Correctly identifying contraindications and adjusting medication strategies based on different physiological states are key to ensuring the safe use of Zoliflodacin.
I. Absolute Contraindications
1. Hypersensitivity to any component of this product
(1) Patients with known hypersensitivity to Zoliflodacin or any of its excipients (such as colloidal silicon dioxide, croscarmellose sodium, magnesium stearate, mannitol, etc.) are prohibited from using this product.
(2) If you have previously experienced severe rash, pruritus, or anaphylactic shock with other antibacterial agents, you must proactively inform your physician so that a professional cross-sensitivity risk assessment can be performed.
2. Concurrent use of specific enzyme inducers
(1) This product is primarily metabolized by hepatic CYP3A4 enzymes. Concomitant use of moderate to strong CYP3A4 inducers such as rifampicin, efavirenz, phenytoin, carbamazepine, etc., will significantly accelerate the in vivo clearance of this product, leading to a substantial decrease in plasma concentrations, thereby weakening or abolishing the therapeutic effect.
(2) Therefore, this product should not be used during the administration of the above-mentioned drugs.
II. Use with Caution after Thorough Risk Assessment
1. Avoid use in pregnant women
(1) Animal studies have shown that administration of this product during the organogenesis period in pregnant animals resulted in fetal malformations and increased embryo-fetal loss.

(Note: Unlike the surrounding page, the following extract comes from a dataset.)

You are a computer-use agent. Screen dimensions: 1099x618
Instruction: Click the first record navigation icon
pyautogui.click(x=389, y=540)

(2) Although there are no human pregnancy data available, based on existing evidence, use during pregnancy should be avoided whenever possible.

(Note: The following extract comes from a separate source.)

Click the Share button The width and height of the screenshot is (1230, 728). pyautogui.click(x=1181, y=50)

(3) Women of childbearing potential must have a negative pregnancy test before starting treatment.
2. Weighing benefits and risks in breastfeeding women
(1) It is unknown whether this product is excreted in human milk.
(2) If used during lactation, it may theoretically affect the infant's intestinal flora.

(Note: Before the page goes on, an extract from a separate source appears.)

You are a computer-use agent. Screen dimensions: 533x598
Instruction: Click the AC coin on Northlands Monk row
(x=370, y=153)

(3) It is recommended that, under medical guidance, the decision to temporarily discontinue breastfeeding or choose an alternative regimen be made by considering the benefits of breastfeeding to the infant and the necessity of treatment to the mother.
3. Contraceptive requirements for men planning to conceive
Male patients with female partners of childbearing potential are advised to maintain effective contraception for at least 3 months after taking the medication to reduce potential embryo-fetal risks.
III. Special Age and Physiological Status Groups
1. Applicable for adolescents meeting weight criteria
(1) This product has been confirmed to be suitable for adolescent patients aged 12 years and older with a body weight of at least 35 kg.
(2) Based on adult clinical study data and pharmacokinetic simulations, exposure levels in this population are comparable to those in adults, and no dose adjustment is required.
2. Not applicable for underweight or younger children
(1) For children under 12 years of age or weighing less than 35 kg, the safety and efficacy of this product have not been established and should not be used.
(2) Parents should not administer this drug to children on their own; alternative treatment options appropriate for that age group should be sought.
3. Limited data in elderly patients
(1) The number of elderly patients aged 65 years and older enrolled in clinical trials was insufficient to determine whether their response differs from that of younger patients.
(2) If elderly patients truly require this medication, they should be closely monitored under the guidance of an experienced physician, with preparations for adverse reaction surveillance in place.